-- Opening Marker --

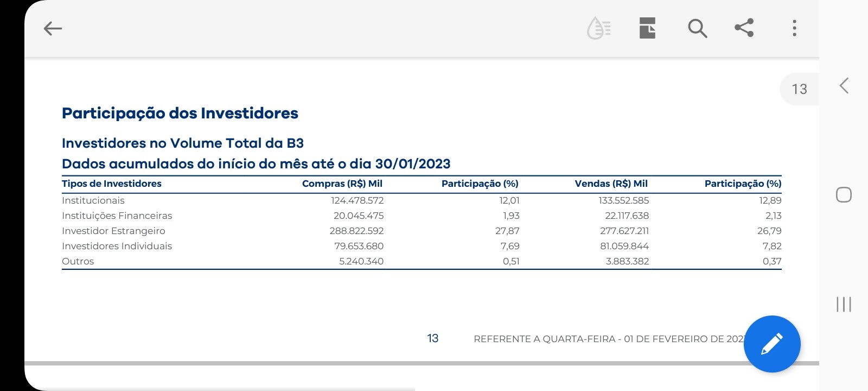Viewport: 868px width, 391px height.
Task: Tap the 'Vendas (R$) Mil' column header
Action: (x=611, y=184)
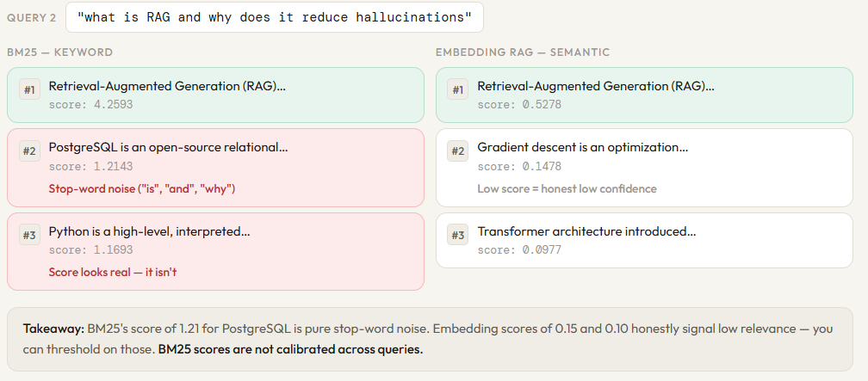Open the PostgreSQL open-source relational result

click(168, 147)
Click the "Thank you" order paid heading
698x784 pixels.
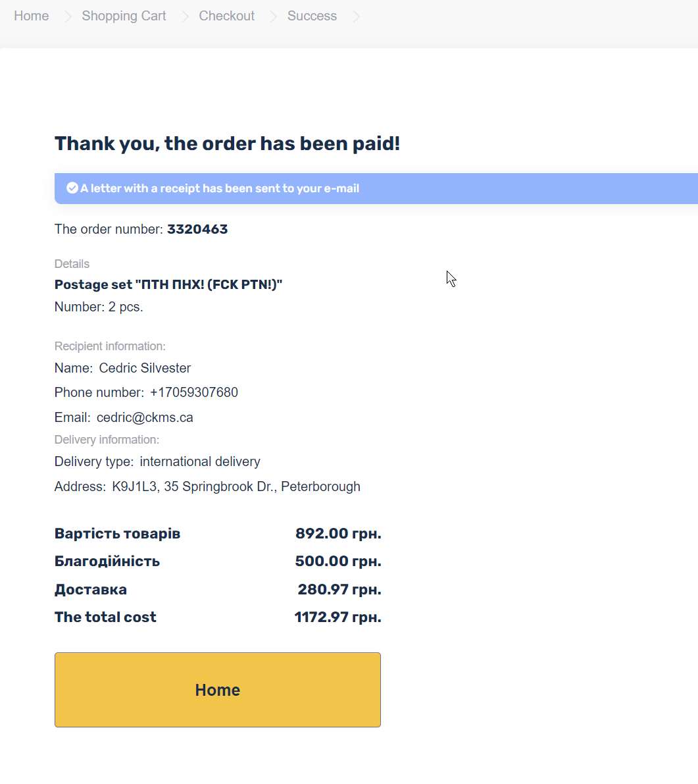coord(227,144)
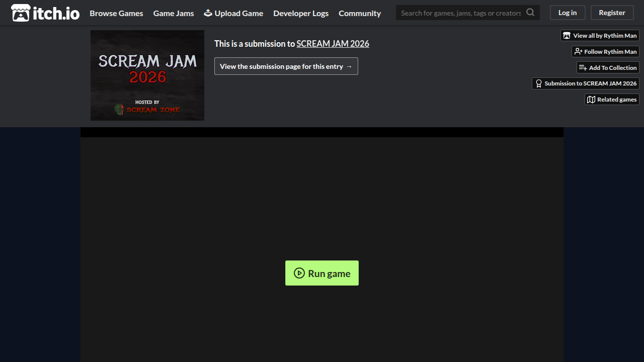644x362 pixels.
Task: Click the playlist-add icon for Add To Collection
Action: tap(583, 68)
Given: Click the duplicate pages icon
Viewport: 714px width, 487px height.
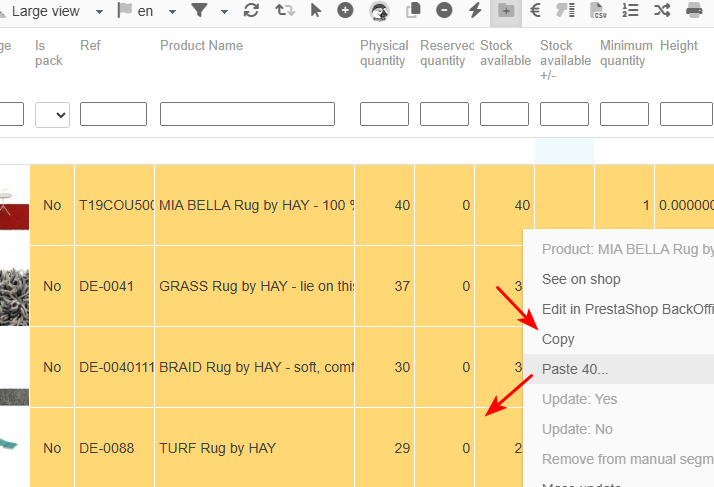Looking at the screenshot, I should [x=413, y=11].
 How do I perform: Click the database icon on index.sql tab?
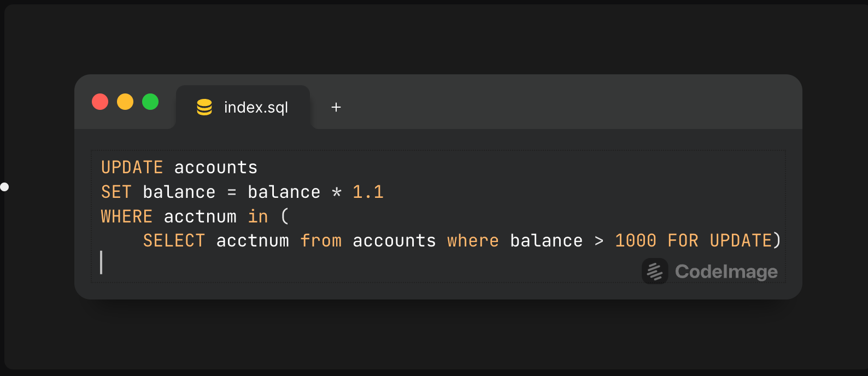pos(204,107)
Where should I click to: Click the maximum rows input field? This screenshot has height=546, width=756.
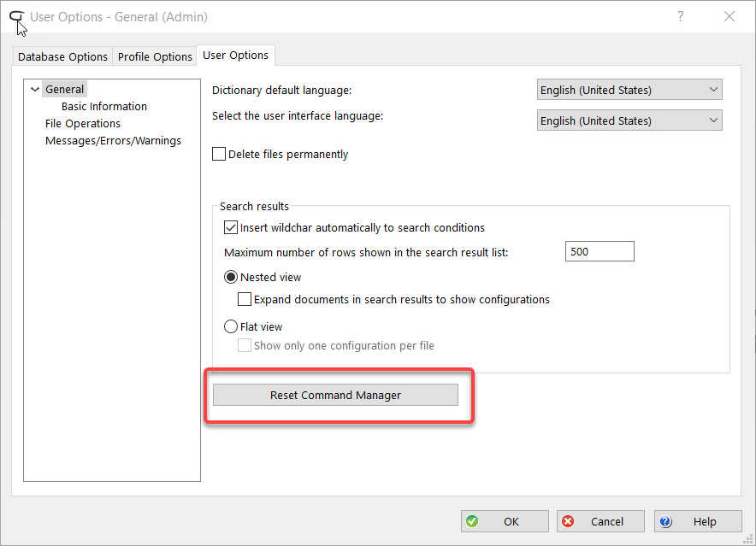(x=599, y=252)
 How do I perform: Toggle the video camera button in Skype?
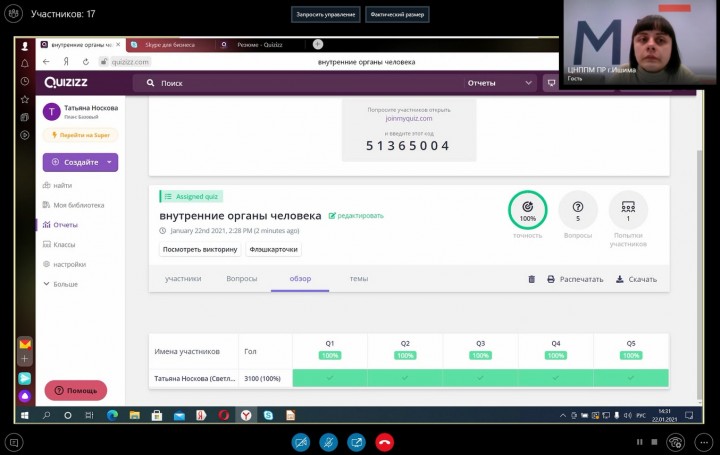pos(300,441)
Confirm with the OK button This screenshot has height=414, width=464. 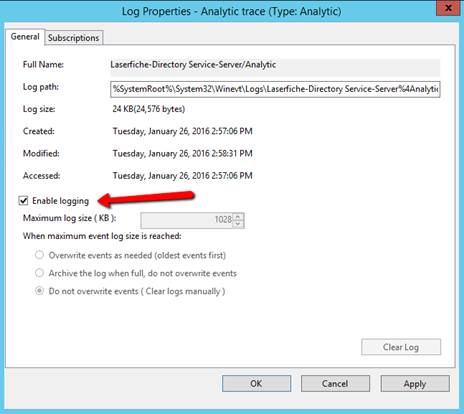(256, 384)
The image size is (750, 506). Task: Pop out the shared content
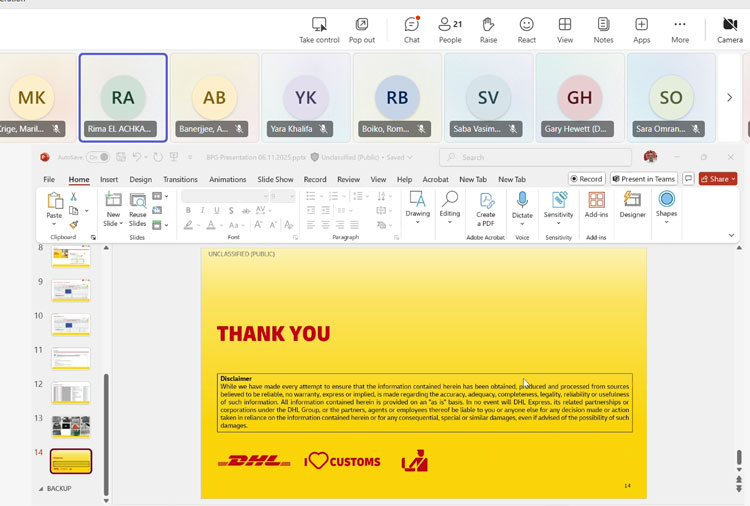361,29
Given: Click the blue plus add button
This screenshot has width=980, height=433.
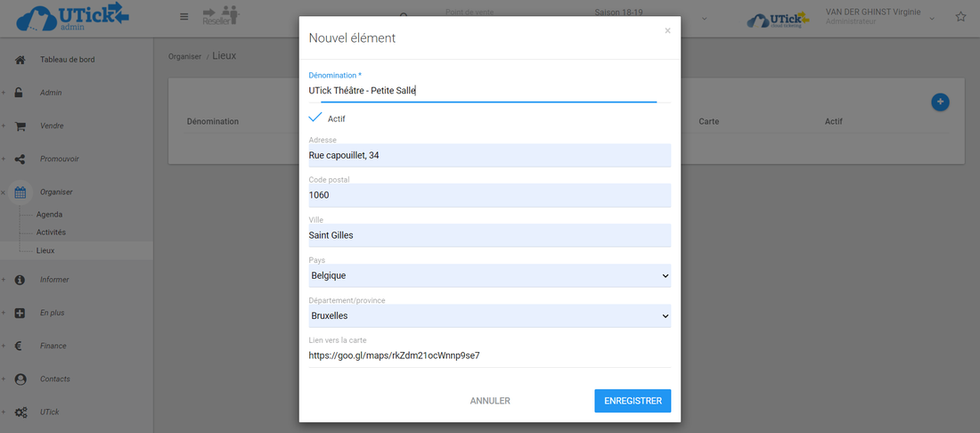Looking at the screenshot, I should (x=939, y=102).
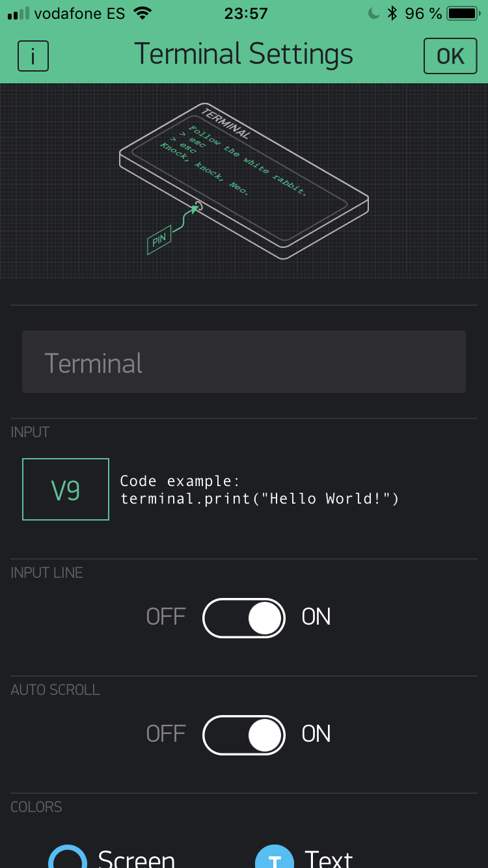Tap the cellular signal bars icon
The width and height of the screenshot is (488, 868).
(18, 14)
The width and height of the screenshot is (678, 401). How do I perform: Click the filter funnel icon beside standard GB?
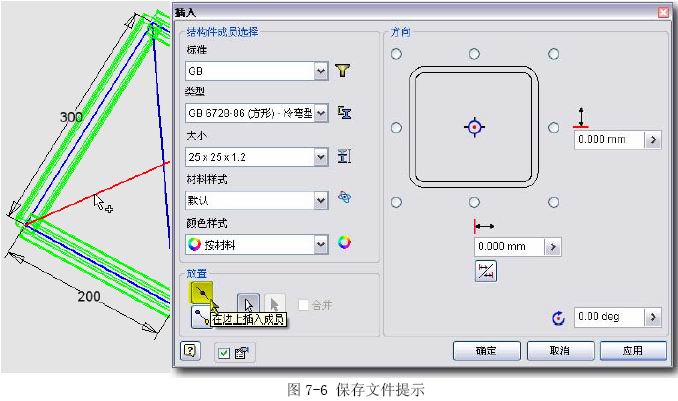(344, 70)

-- Closing Marker --

Look over the data above and show each line that contains "Given".

EXERCISE RESULT —
Given: Click the duplicate pages icon
Given: Click the blue plus add button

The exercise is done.